Albert Davis records that in the latter part of the 18th century, Ellsworth was known as the Union River Settlement and was adjacent to the settlements of Surry (to the east) and Trenton (to the south). Later it was organized as Plantation No. 7 and at times called Bowdoin and New Bowdoin. In 1798 the inhabitants petitioned to be incorporated under the name Sumner. That name having been already taken by a settlement in present-day Oxford County, Maine, the town was incorporated by the Commonwealth of Massachusetts in 1800 as Ellsworth, named for Oliver Ellsworth, the Connecticut delegate to the 1787 National Convention that was then working on a Constitution for the new United States of America, and later the third Chief Justice of the Supreme Court. Oliver Ellsworth had proposed the use of "the United States" to identify the government under the authority of the Constitution during the Constitutional Convention proceedings beginning on June 20, 1787.

Davis reports that in the late 1770s, there were British raids on the Union River Settlement, with attempts to appropriate local cattle.

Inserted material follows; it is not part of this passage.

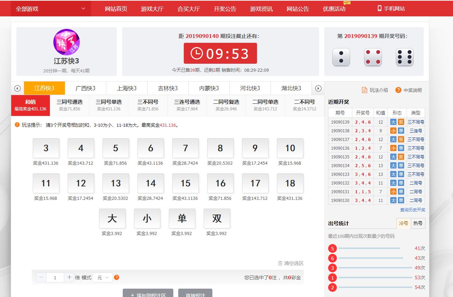Toggle the 大 (big) bet option
The width and height of the screenshot is (453, 297).
pos(112,219)
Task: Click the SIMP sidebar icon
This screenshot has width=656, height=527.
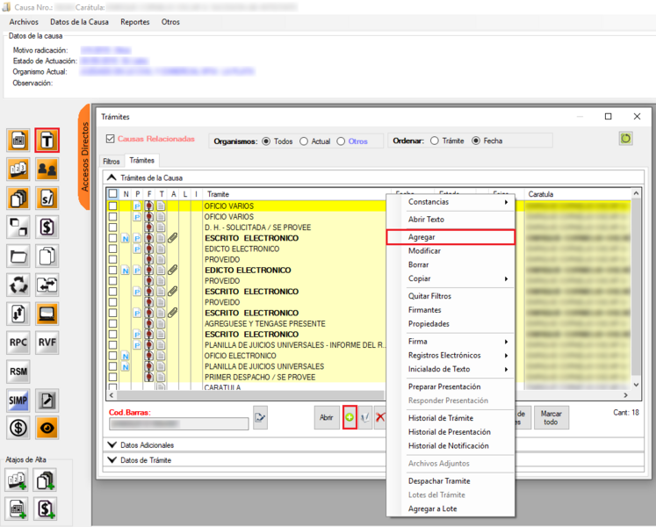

However, there were no formal battles in the Ellsworth area during the Revolutionary War.

===Early statehood and growth (1800–1860)===

In 1838, Ellsworth became the county seat of Hancock County, replacing Castine. The 1838 county buildings still stand, west of the Union River, on Bridge Hill.

By 1859, when the town's population was 4,009, Ellsworth had developed into a significant industrial center. Industries included nine sawmills, two gristmills, one tannery, one carding machine, one pottery maker, eight brickyards, thirteen shipbuilders, five pail factories, two edge tool factories, one carriage manufacturer and eight box-making establishments.

===Civil War era and late 19th century (1860–1900)===

Between 1860 and 1865, Ellsworth sent 653 soldiers to fight in the Civil War, according to historian Albert Davis. This was at a time when there were only 847 (male) voters in the area. Military training was held in front of the county buildings on Bridge Hill, west of the Union River, at the site of the present Civil War Monument.

In 1869, Ellsworth was incorporated as a city by the Maine Legislature. The first City Hall was Hancock Hall, which stood at the corner of Main Street and School Street. It was destroyed by the Great Ellsworth Fire of 1933.

In 1888, electricity was introduced into the Ellsworth area.

The disputed city elections in 1896 resulted in the appointment of two separate Ellsworth police forces, each of which threatened to arrest the other.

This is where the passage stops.